→ **ABOUT THIS EXERCISE**:
Beginning with the line containing "Image resolution: width=784" and ending at the last line of the data, set down every line exactly, leaving out all pictures.

##### PROVIDED RECORDS

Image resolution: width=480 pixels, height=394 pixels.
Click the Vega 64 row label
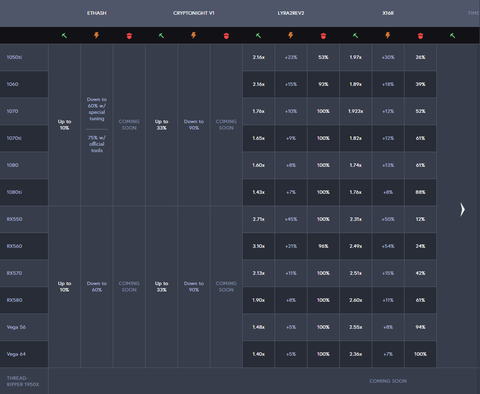point(16,354)
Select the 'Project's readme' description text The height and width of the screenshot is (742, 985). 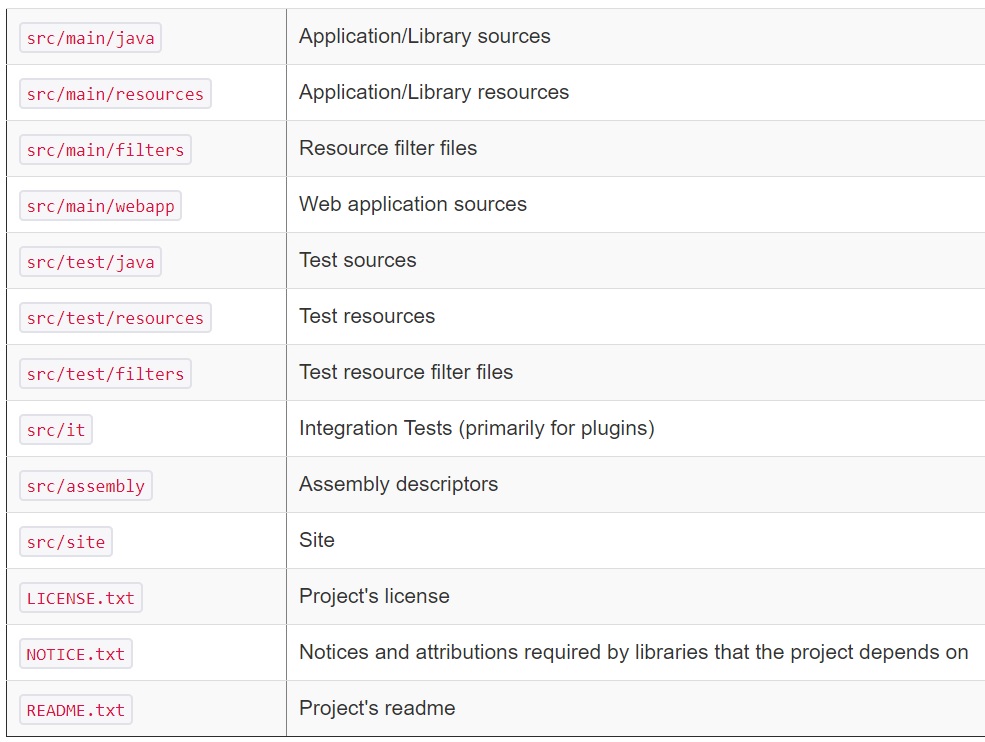[377, 709]
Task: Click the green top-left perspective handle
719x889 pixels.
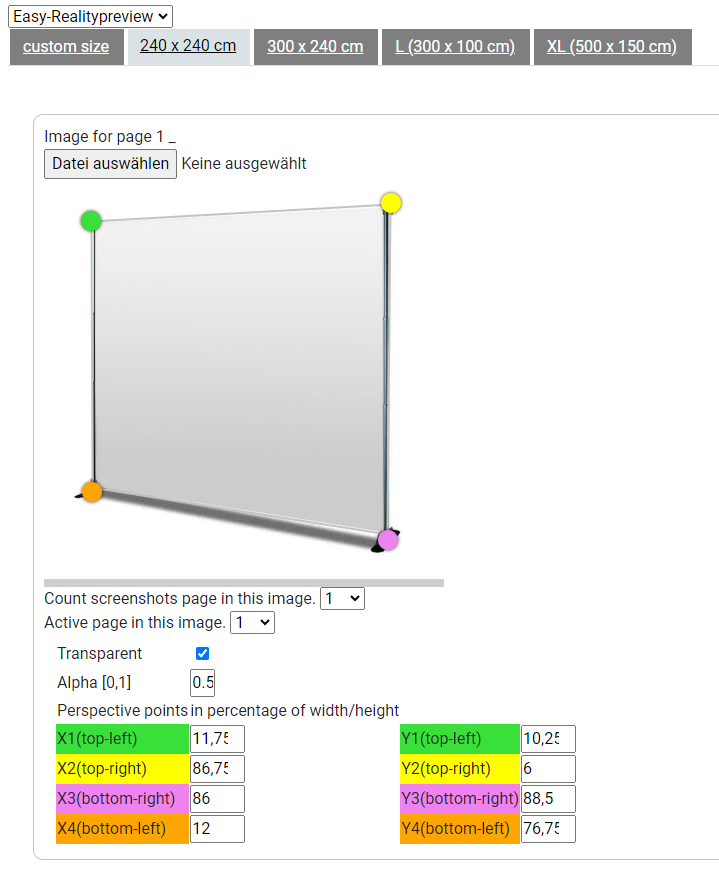Action: pos(91,221)
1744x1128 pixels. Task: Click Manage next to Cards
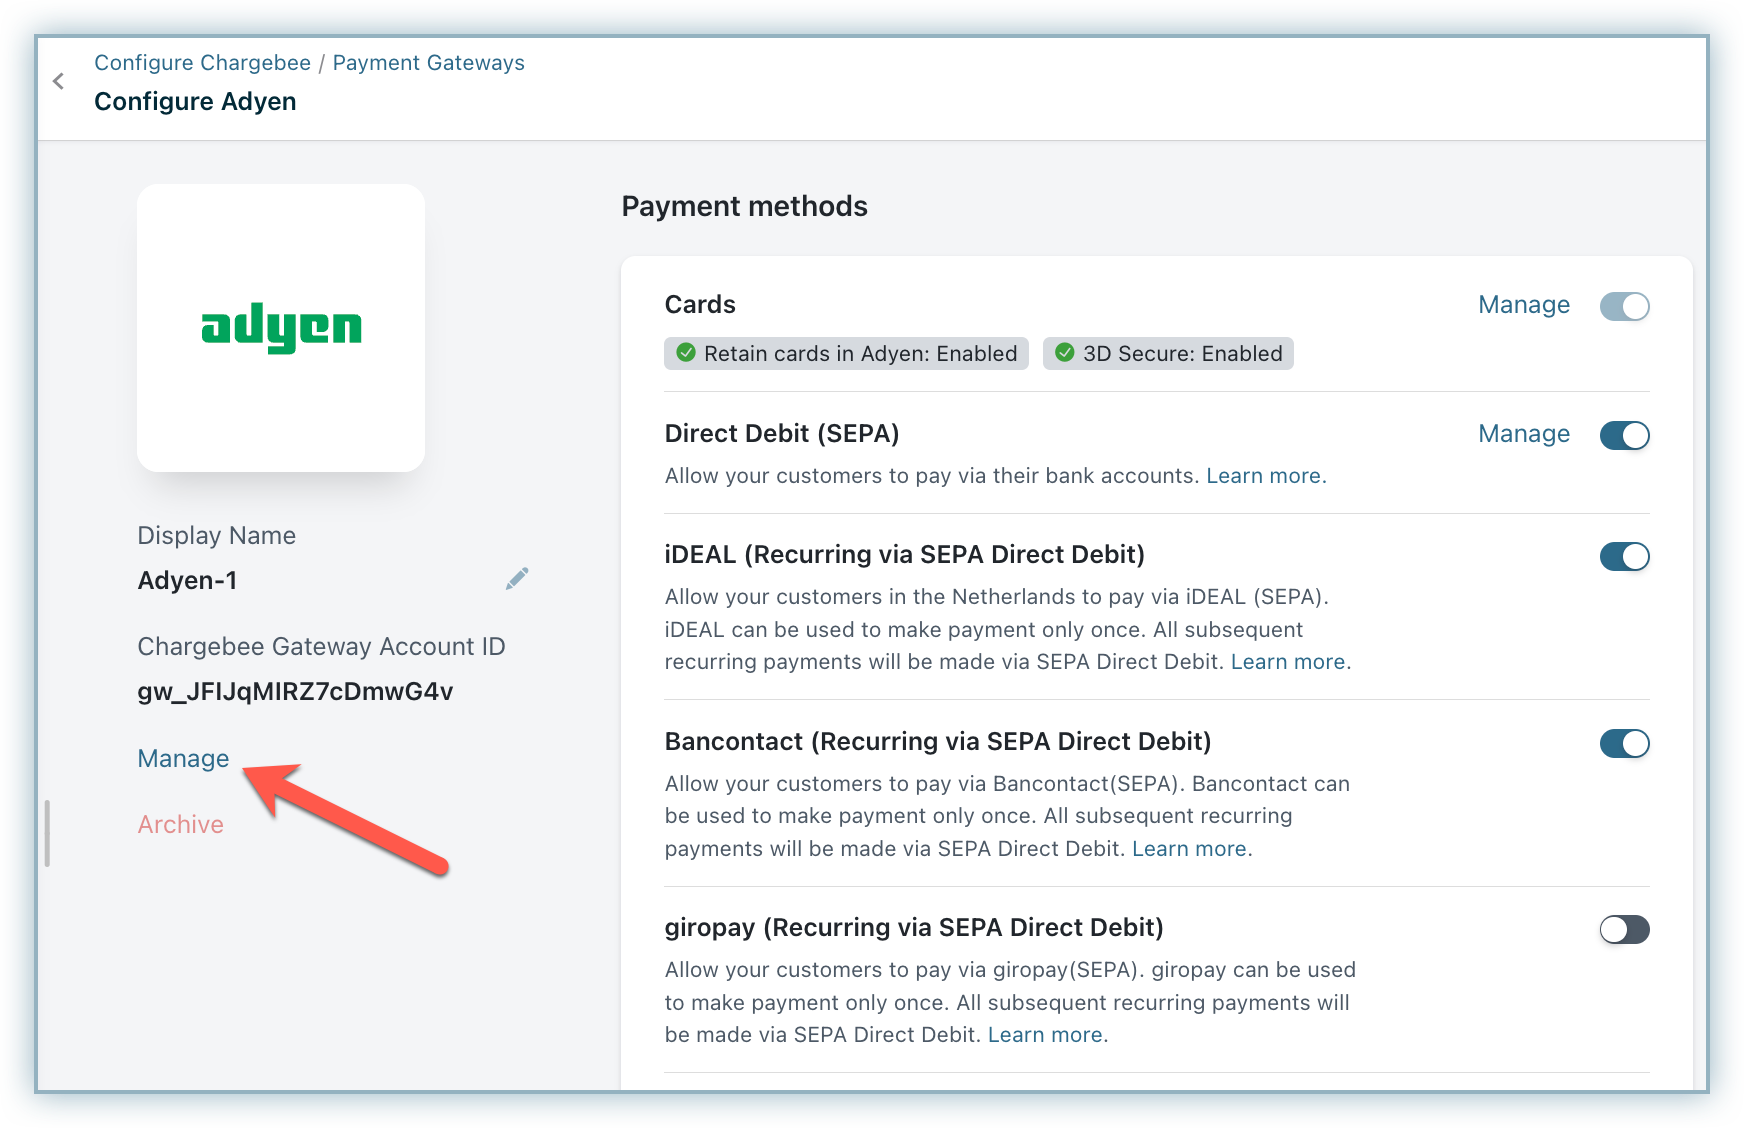coord(1524,305)
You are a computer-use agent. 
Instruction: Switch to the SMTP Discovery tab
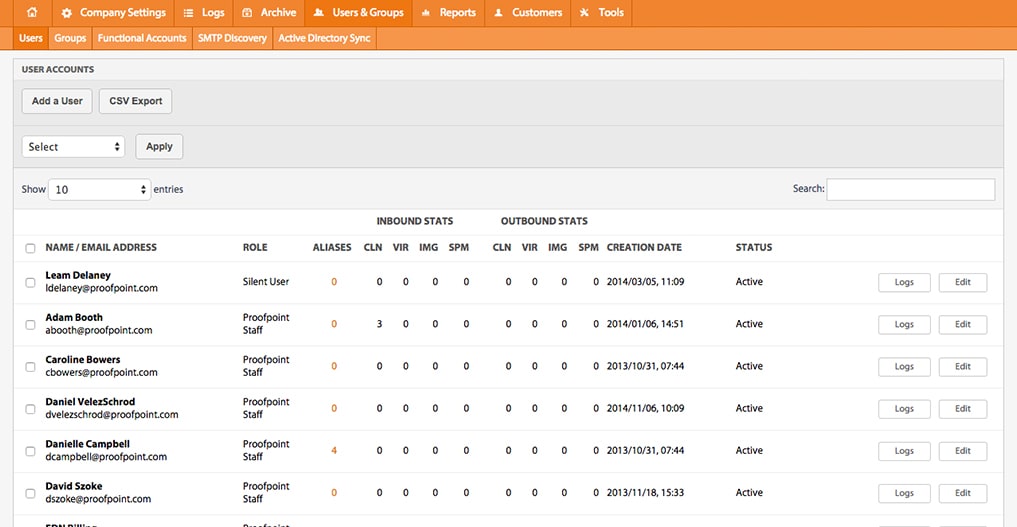point(232,38)
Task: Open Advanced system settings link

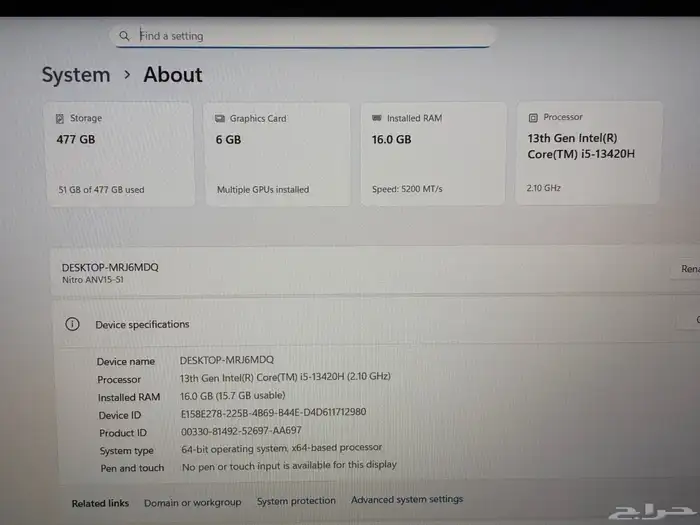Action: [x=407, y=500]
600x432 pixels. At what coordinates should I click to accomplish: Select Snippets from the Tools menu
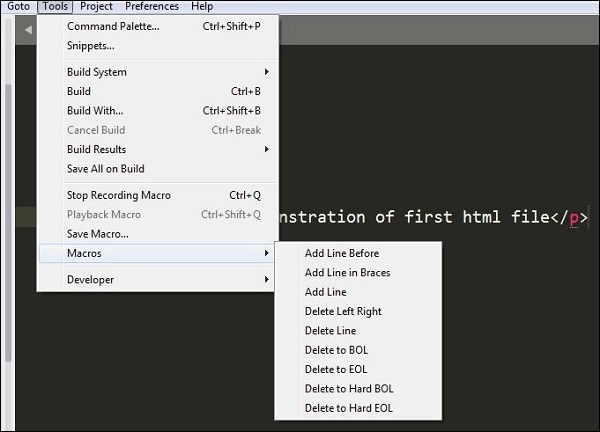click(90, 45)
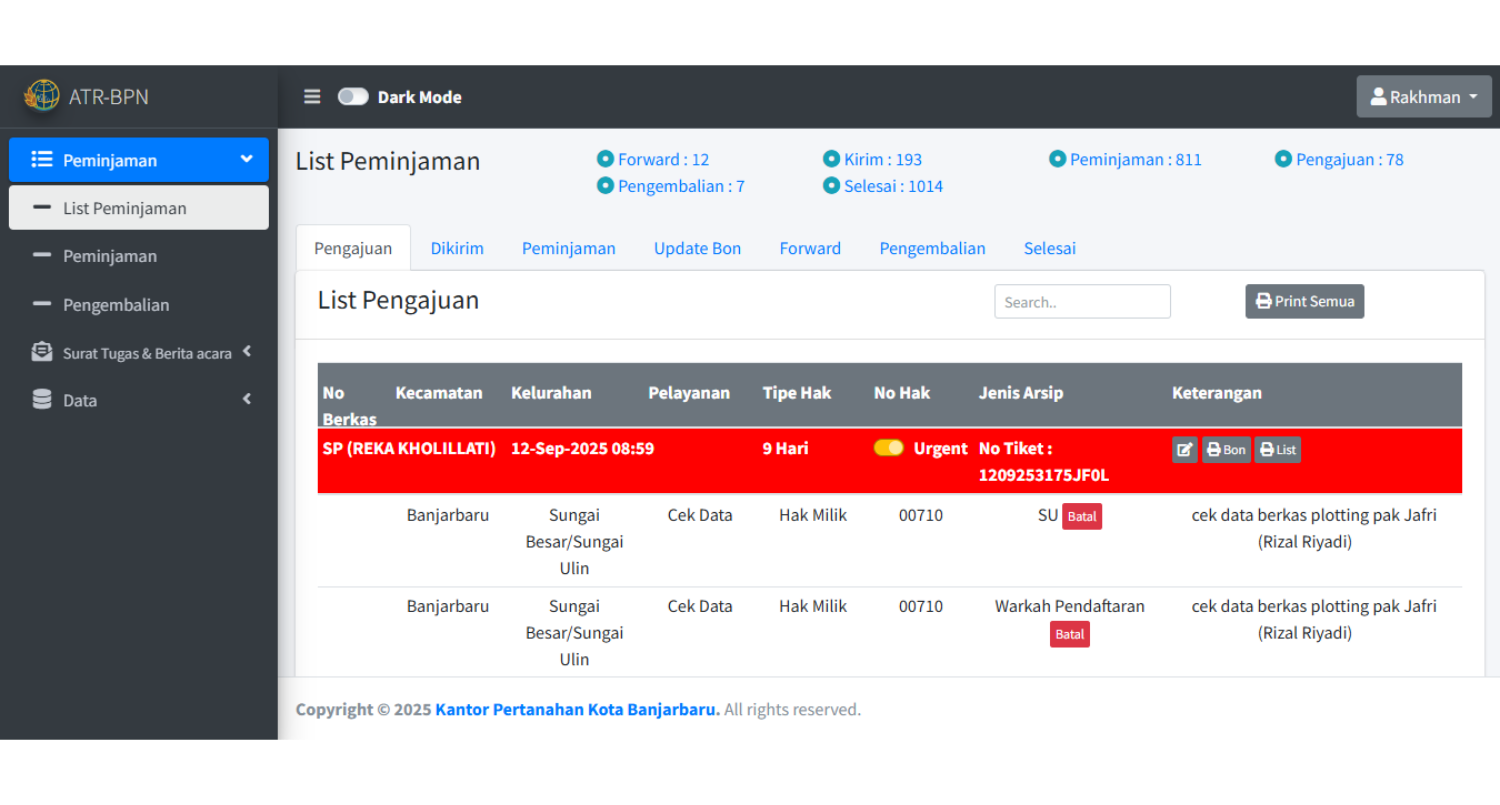The image size is (1500, 805).
Task: Click the Print Semua button
Action: tap(1304, 301)
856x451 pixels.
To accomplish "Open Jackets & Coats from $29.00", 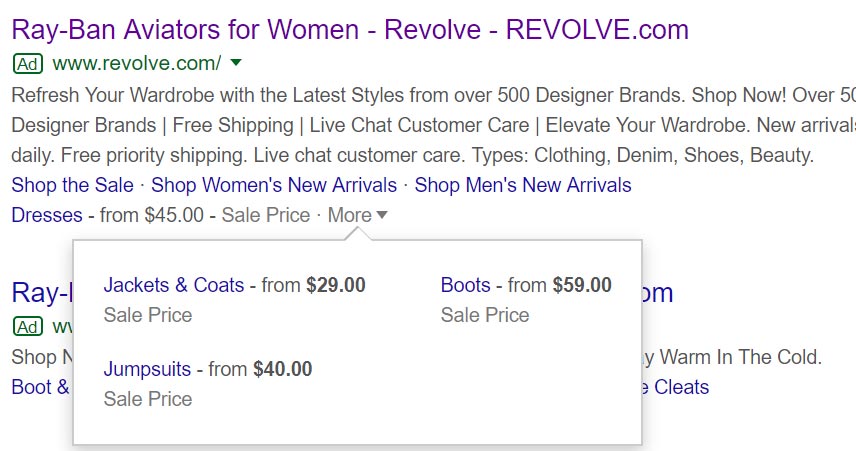I will coord(174,285).
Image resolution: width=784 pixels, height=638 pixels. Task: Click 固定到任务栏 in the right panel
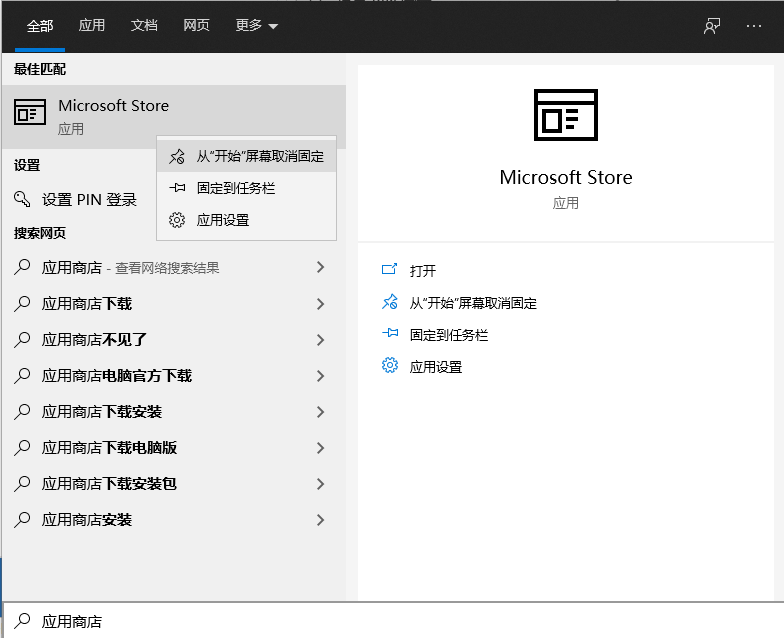[x=449, y=335]
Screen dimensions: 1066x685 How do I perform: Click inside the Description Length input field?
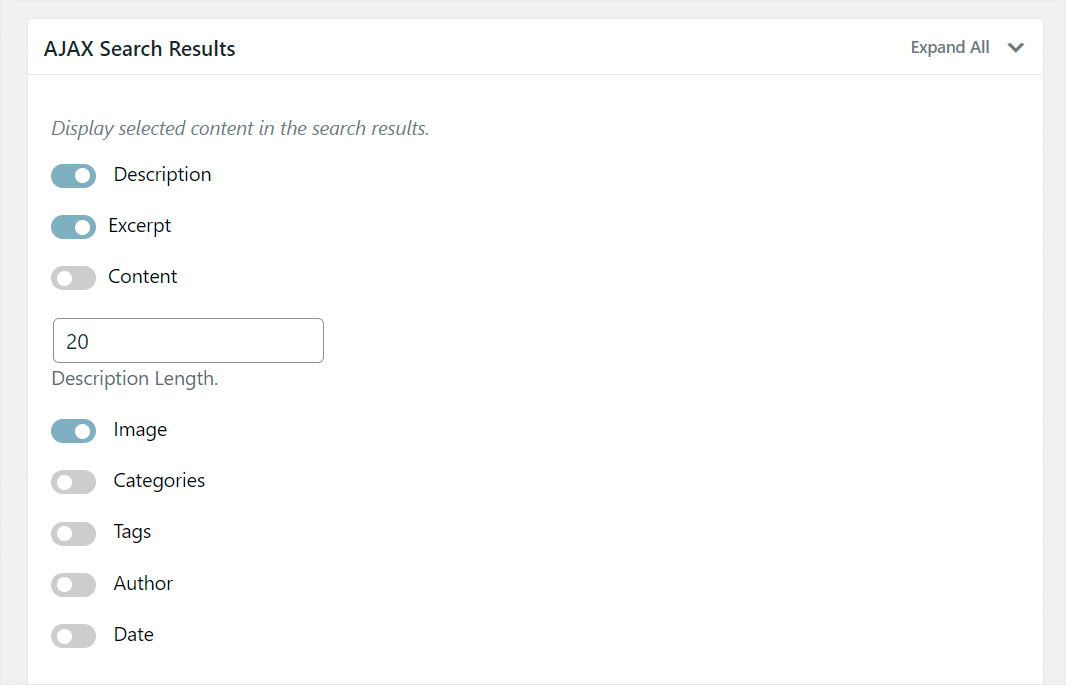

##########

→ **ANSWER BELOW**:
Image resolution: width=784 pixels, height=638 pixels. Task: Click 固定到任务栏 in the right panel
[x=449, y=335]
Screen dimensions: 1066x685 How do I perform: Click inside the Description Length input field?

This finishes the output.